KURZE AUFGABE: Gib alle folgenden Datensätze Zeile für Zeile unverändert wieder.
↓↓↓
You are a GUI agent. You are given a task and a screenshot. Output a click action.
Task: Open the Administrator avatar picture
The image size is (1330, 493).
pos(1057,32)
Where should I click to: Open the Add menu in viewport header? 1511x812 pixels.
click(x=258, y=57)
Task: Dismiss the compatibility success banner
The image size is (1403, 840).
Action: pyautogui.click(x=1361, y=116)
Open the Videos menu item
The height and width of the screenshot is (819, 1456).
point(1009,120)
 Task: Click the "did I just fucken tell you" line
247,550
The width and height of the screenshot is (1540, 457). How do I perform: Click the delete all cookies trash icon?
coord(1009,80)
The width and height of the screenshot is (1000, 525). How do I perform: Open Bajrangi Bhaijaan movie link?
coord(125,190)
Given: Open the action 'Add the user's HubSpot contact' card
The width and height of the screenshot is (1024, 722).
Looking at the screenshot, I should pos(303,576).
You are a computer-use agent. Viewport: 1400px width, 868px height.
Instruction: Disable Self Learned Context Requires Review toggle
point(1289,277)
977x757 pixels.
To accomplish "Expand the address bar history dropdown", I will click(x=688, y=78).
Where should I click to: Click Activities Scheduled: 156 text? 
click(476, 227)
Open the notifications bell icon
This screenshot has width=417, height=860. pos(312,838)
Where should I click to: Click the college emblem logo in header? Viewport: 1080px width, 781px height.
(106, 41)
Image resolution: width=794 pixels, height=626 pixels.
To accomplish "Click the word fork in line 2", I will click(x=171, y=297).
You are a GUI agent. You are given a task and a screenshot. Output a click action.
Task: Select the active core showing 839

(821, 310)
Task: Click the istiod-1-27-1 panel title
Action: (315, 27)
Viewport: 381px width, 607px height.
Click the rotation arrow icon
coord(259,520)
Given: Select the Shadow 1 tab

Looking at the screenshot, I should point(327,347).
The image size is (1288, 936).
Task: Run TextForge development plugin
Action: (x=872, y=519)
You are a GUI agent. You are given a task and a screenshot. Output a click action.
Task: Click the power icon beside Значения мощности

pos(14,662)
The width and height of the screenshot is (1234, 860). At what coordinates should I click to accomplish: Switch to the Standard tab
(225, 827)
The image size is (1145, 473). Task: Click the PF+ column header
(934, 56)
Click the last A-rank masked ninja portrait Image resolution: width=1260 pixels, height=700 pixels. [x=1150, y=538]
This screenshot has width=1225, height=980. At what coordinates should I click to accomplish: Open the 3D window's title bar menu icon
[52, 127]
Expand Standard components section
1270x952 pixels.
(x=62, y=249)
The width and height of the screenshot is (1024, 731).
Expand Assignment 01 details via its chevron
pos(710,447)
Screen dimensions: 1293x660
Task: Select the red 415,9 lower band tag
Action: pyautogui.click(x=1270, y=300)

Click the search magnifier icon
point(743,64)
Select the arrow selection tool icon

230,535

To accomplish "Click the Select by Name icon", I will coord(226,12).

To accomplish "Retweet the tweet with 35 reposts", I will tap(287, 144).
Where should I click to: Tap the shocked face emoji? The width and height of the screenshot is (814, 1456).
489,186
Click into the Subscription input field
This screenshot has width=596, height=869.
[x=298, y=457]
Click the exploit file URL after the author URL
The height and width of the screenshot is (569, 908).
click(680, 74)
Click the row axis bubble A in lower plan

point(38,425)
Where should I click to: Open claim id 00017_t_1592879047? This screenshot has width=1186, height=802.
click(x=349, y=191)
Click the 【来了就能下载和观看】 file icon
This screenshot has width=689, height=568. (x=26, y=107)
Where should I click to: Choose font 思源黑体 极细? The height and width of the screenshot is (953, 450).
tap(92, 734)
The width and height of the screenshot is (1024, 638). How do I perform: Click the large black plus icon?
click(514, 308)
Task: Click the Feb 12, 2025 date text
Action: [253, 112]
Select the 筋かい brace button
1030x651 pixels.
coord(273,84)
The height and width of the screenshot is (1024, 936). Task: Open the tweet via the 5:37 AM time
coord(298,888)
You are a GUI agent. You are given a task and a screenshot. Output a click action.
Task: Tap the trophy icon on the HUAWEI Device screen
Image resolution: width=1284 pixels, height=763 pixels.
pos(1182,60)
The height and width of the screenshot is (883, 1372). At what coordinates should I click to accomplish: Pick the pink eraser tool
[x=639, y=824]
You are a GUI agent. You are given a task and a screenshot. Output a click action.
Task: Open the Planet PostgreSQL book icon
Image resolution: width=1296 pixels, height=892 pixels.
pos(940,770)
↑↑↑
LÖSUNG DIESER AUFGABE:
You are a GUI agent. You are given a task and a screenshot. Output a click action.
Task: Open the Administrator avatar picture
The image size is (1330, 493).
pos(1057,32)
Where should I click to: Open the Add menu in viewport header? 1511x812 pixels.
click(x=258, y=57)
Task: Dismiss the compatibility success banner
The image size is (1403, 840).
Action: pyautogui.click(x=1361, y=116)
Open the Videos menu item
The height and width of the screenshot is (819, 1456).
point(1009,120)
 Task: Click the "did I just fucken tell you" line
247,550
The width and height of the screenshot is (1540, 457). How do I perform: Click the delete all cookies trash icon?
coord(1009,80)
The width and height of the screenshot is (1000, 525). How do I perform: Open Bajrangi Bhaijaan movie link?
coord(125,190)
Given: Open the action 'Add the user's HubSpot contact' card
The width and height of the screenshot is (1024, 722).
Looking at the screenshot, I should pos(303,576).
You are a computer-use agent. Viewport: 1400px width, 868px height.
Instruction: Disable Self Learned Context Requires Review toggle
point(1289,277)
977x757 pixels.
To accomplish "Expand the address bar history dropdown", I will click(x=688, y=78).
Where should I click to: Click Activities Scheduled: 156 text? 
click(476, 227)
Open the notifications bell icon
This screenshot has width=417, height=860. pos(312,838)
Where should I click to: Click the college emblem logo in header? Viewport: 1080px width, 781px height.
(106, 41)
Image resolution: width=794 pixels, height=626 pixels.
To accomplish "Click the word fork in line 2", I will click(x=171, y=297).
You are a GUI agent. You are given a task and a screenshot. Output a click action.
Task: Select the active core showing 839

(821, 310)
Task: Click the istiod-1-27-1 panel title
Action: (315, 27)
Viewport: 381px width, 607px height.
Click the rotation arrow icon
coord(259,520)
Given: Select the Shadow 1 tab

Looking at the screenshot, I should point(327,347).
The image size is (1288, 936).
Task: Run TextForge development plugin
Action: (x=872, y=519)
You are a GUI agent. You are given a task and a screenshot. Output a click action.
Task: Click the power icon beside Значения мощности

pos(14,662)
The width and height of the screenshot is (1234, 860). At what coordinates should I click to accomplish: Switch to the Standard tab
(225, 827)
The image size is (1145, 473). Task: Click the PF+ column header
(934, 56)
Click the last A-rank masked ninja portrait Image resolution: width=1260 pixels, height=700 pixels. [x=1150, y=538]
This screenshot has width=1225, height=980. At what coordinates should I click to accomplish: Open the 3D window's title bar menu icon
[52, 127]
Expand Standard components section
1270x952 pixels.
(x=62, y=249)
The width and height of the screenshot is (1024, 731).
Expand Assignment 01 details via its chevron
pos(710,447)
Screen dimensions: 1293x660
Task: Select the red 415,9 lower band tag
Action: pyautogui.click(x=1270, y=300)

Click the search magnifier icon
point(743,64)
Select the arrow selection tool icon

230,535

To accomplish "Click the Select by Name icon", I will coord(226,12).

To accomplish "Retweet the tweet with 35 reposts", I will tap(287, 144).
Where should I click to: Tap the shocked face emoji? The width and height of the screenshot is (814, 1456).
489,186
Click into the Subscription input field
This screenshot has width=596, height=869.
[x=298, y=457]
Click the exploit file URL after the author URL
The height and width of the screenshot is (569, 908).
click(680, 74)
Click the row axis bubble A in lower plan

point(38,425)
Where should I click to: Open claim id 00017_t_1592879047? This screenshot has width=1186, height=802.
click(x=349, y=191)
Click the 【来了就能下载和观看】 file icon
This screenshot has width=689, height=568. (x=26, y=107)
Where should I click to: Choose font 思源黑体 极细? The height and width of the screenshot is (953, 450).
tap(92, 734)
The width and height of the screenshot is (1024, 638). How do I perform: Click the large black plus icon?
click(514, 308)
Task: Click the Feb 12, 2025 date text
Action: [253, 112]
Select the 筋かい brace button
1030x651 pixels.
coord(273,84)
The height and width of the screenshot is (1024, 936). Task: Open the tweet via the 5:37 AM time
coord(298,888)
You are a GUI agent. You are given a task and a screenshot. Output a click action.
Task: Tap the trophy icon on the HUAWEI Device screen
Image resolution: width=1284 pixels, height=763 pixels.
pos(1182,60)
The height and width of the screenshot is (883, 1372). At what coordinates should I click to accomplish: Pick the pink eraser tool
[x=639, y=824]
You are a GUI agent. You are given a task and a screenshot. Output a click action.
Task: Open the Planet PostgreSQL book icon
Image resolution: width=1296 pixels, height=892 pixels.
pos(940,770)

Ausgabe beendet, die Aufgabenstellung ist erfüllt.